Analysis of mechanical anisotropy of additive manufactured 316L austenitic stainless steel

Abstract

Selective laser melting method is one type of indirect melting in additive manufacturing, which produces the products by applying high-energy heat source to melt the metal powder and building it up layer-by-layer. Because it has no limit in product design and available to build net-shape products without extra machining process, selective laser melting method is believed to be a next-generation production technique in manufacturing field. Despite these advantages, recent studies shown that microstructural features: strong texture, columnar grain, porosity, and molten pool boundary of SLM built material which created from its complex heat history cause mechanical anisotropy.

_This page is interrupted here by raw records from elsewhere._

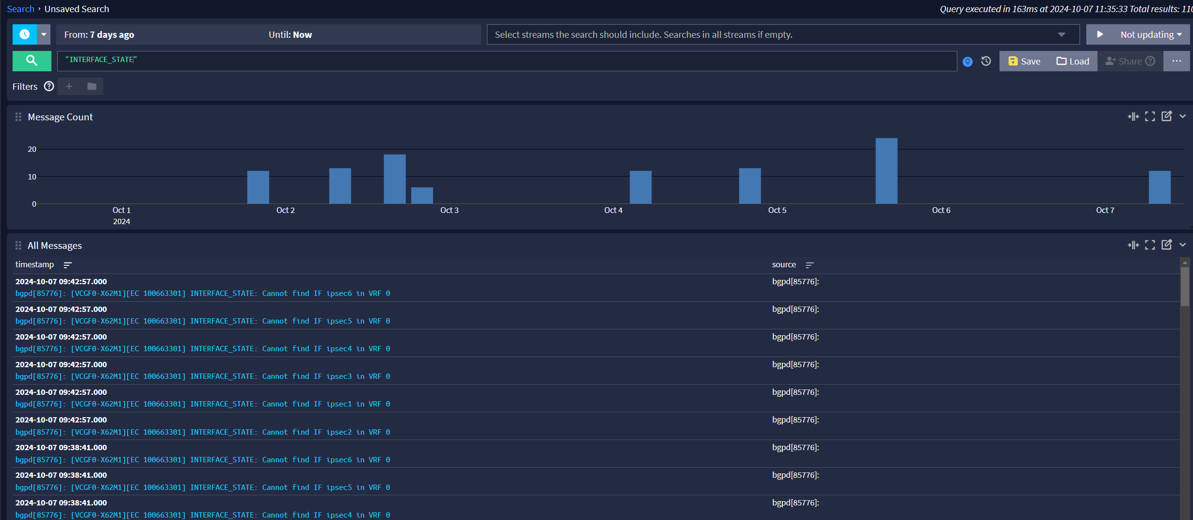
Task: Expand the time range type dropdown arrow
Action: [x=44, y=34]
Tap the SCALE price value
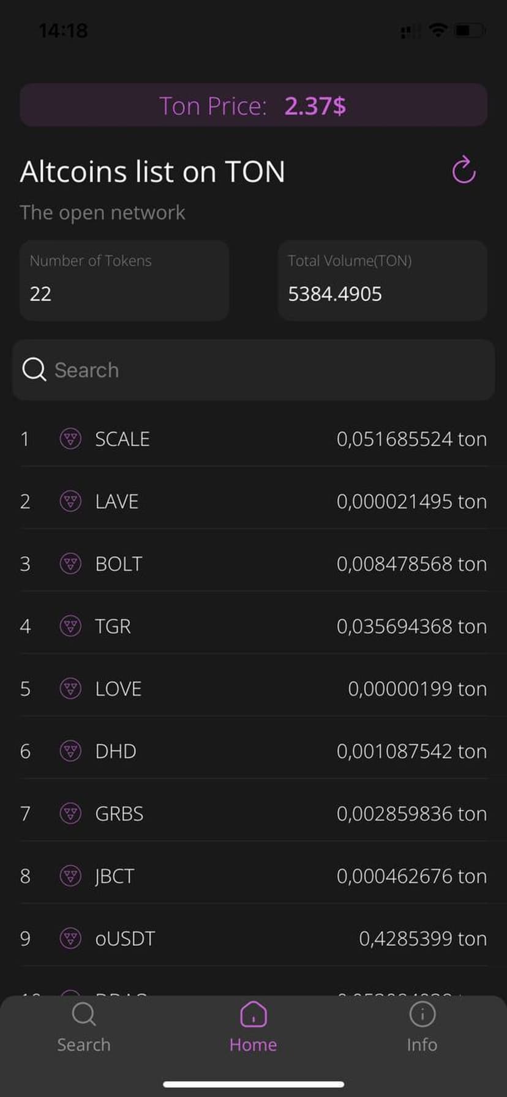Image resolution: width=507 pixels, height=1097 pixels. pyautogui.click(x=411, y=439)
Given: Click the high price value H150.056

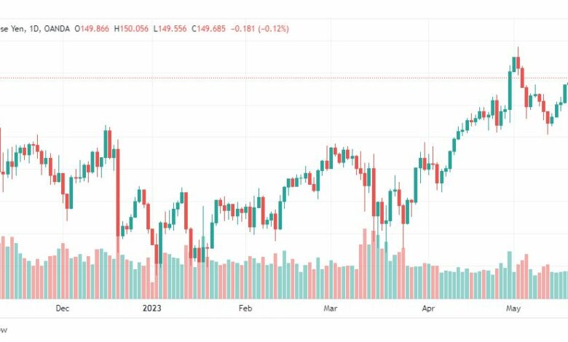Looking at the screenshot, I should pyautogui.click(x=131, y=28).
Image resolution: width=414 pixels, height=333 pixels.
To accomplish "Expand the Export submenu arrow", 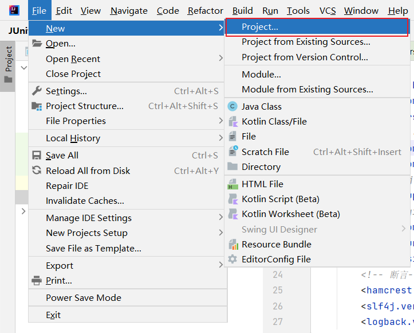I will pyautogui.click(x=220, y=265).

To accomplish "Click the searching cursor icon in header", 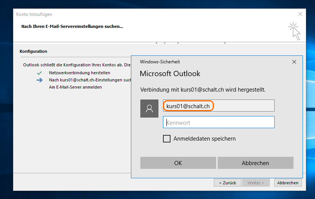I will click(x=294, y=31).
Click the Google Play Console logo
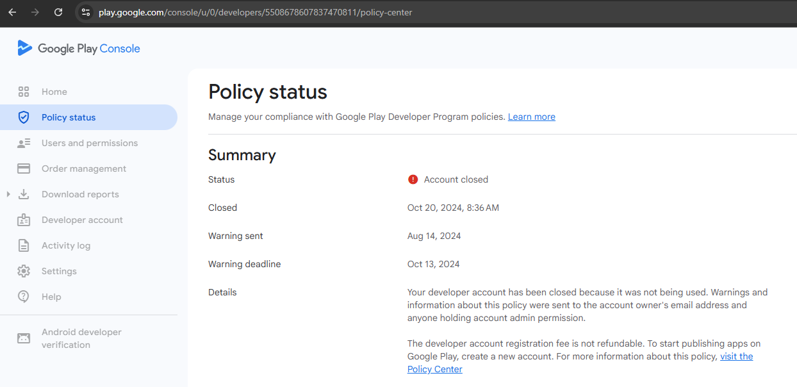The image size is (797, 387). point(78,49)
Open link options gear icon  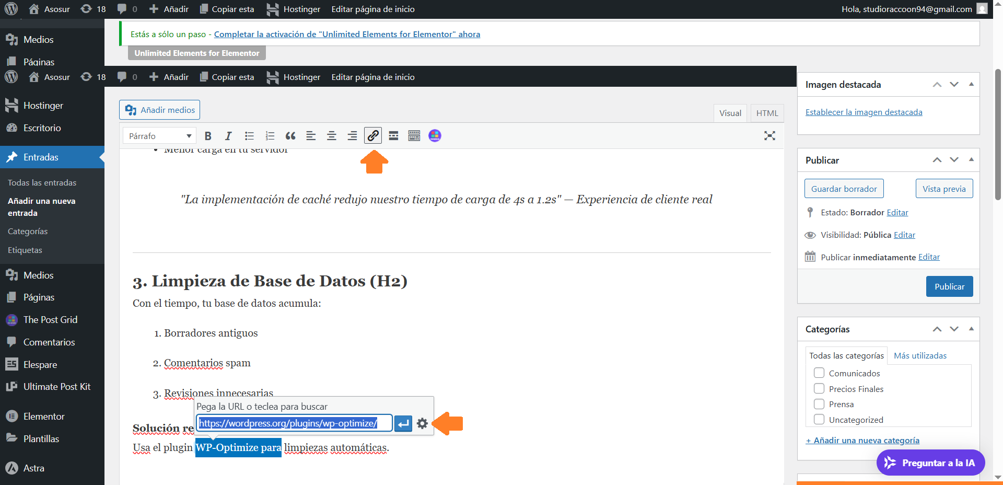pyautogui.click(x=423, y=423)
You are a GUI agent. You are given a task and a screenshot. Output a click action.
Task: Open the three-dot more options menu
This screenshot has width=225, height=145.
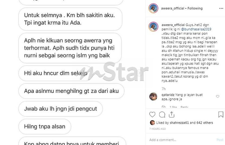221,8
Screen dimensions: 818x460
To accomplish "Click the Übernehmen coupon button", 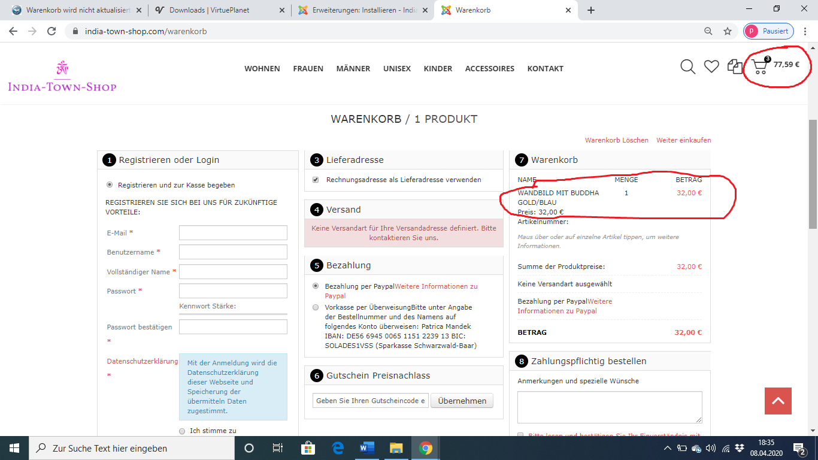I will 462,401.
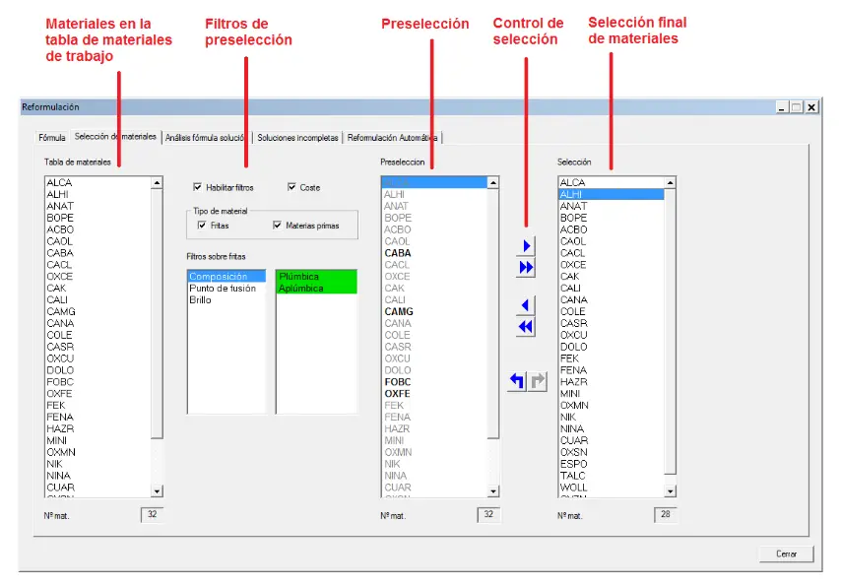Click the single left arrow remove button
The width and height of the screenshot is (841, 586).
[x=526, y=305]
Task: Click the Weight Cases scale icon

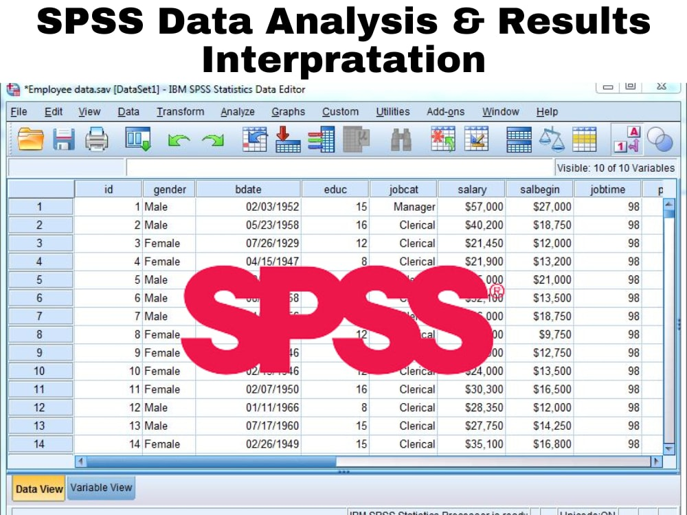Action: tap(551, 140)
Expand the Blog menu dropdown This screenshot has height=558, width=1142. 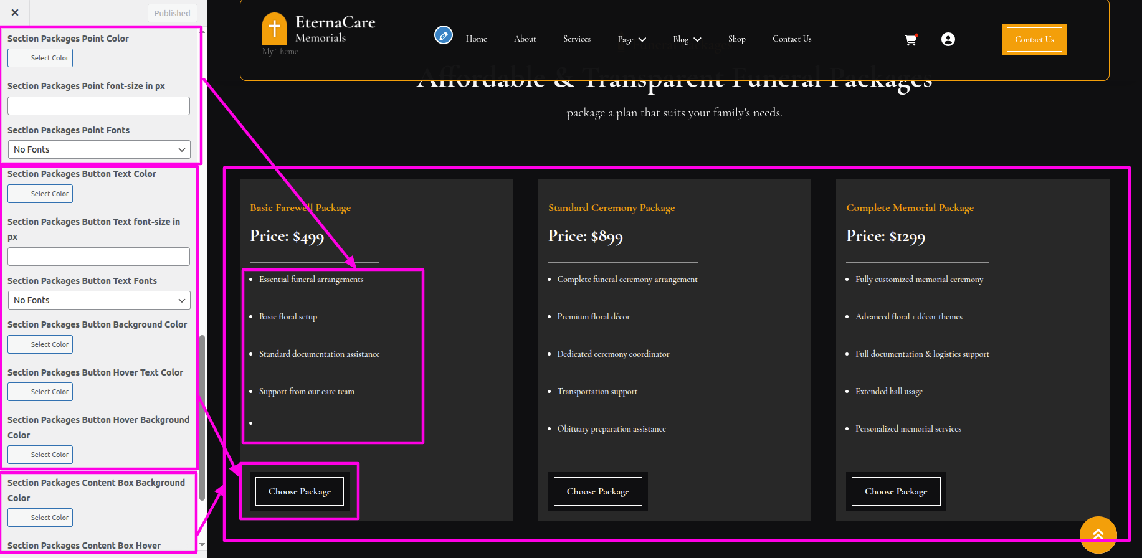coord(687,40)
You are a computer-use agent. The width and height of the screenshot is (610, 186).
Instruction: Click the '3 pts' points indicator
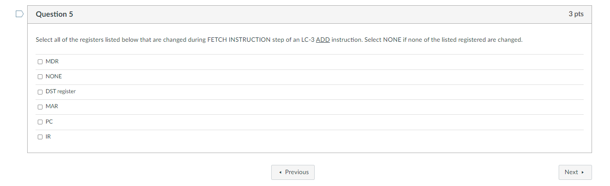coord(576,14)
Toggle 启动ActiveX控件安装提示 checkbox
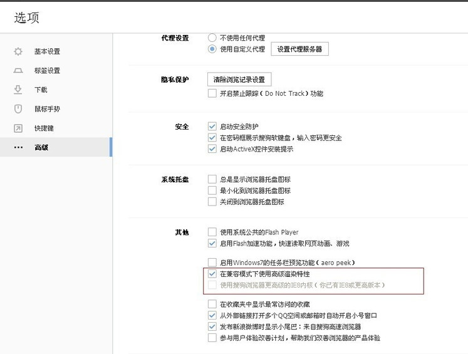The width and height of the screenshot is (468, 354). (x=212, y=149)
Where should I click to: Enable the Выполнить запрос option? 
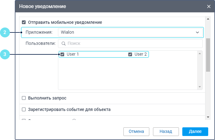[24, 98]
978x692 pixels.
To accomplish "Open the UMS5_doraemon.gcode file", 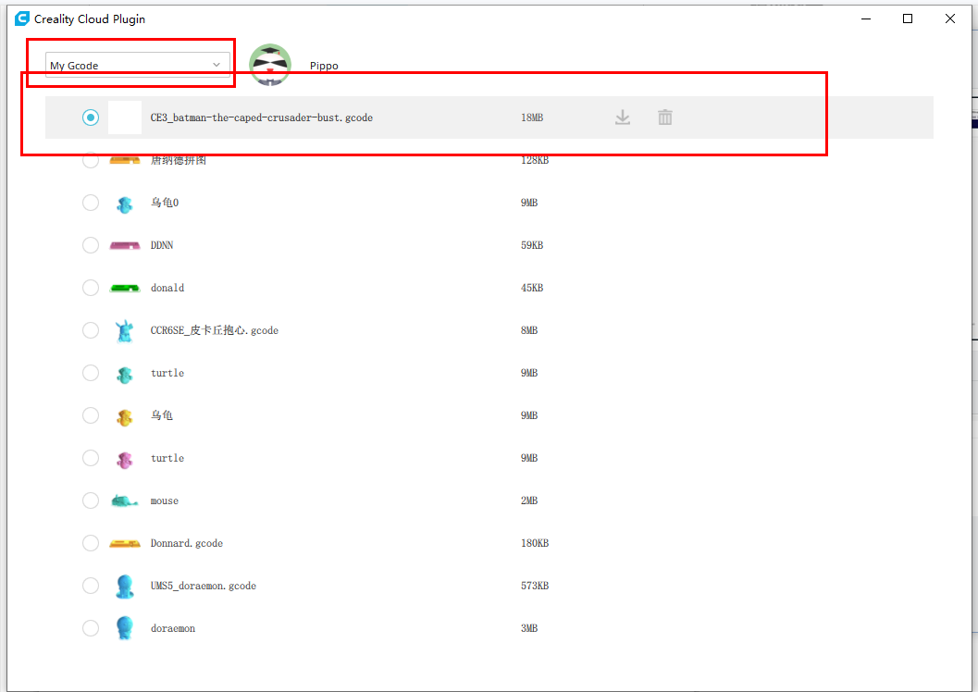I will coord(203,585).
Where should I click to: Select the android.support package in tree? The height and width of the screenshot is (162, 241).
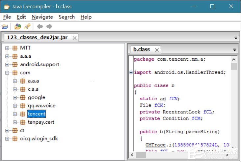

The anisotropic and asymmetric mechanical behaviors of 316L stainless steel processed using selective laser melting, were investigated experimentally and theoretically by performing tension and compression tests along different directions of the sample. Significant anisotropic and asymmetric behaviors were observed due to the effects of microstructure and internal defects. Severe anisotropy in stress level and elongation were found in the tensile behavior, while compression behavior exhibited somewhat different yield strength and strain hardening with loading direction. The contributions of microstructural factors and porosity to anisotropic behavior were analyzed. Microstructure analysis and finite element simulations based on the real microstructure confirmed that pore shape is the primary reason for the mechanical anisotropy and asymmetry in tensile loading. In compressive test, the molten pool boundary effect and porosity effect were the dominant cause for mechanical anisotropy. This result supports a guideline for designing parts and the scanning directions used in selective laser melting.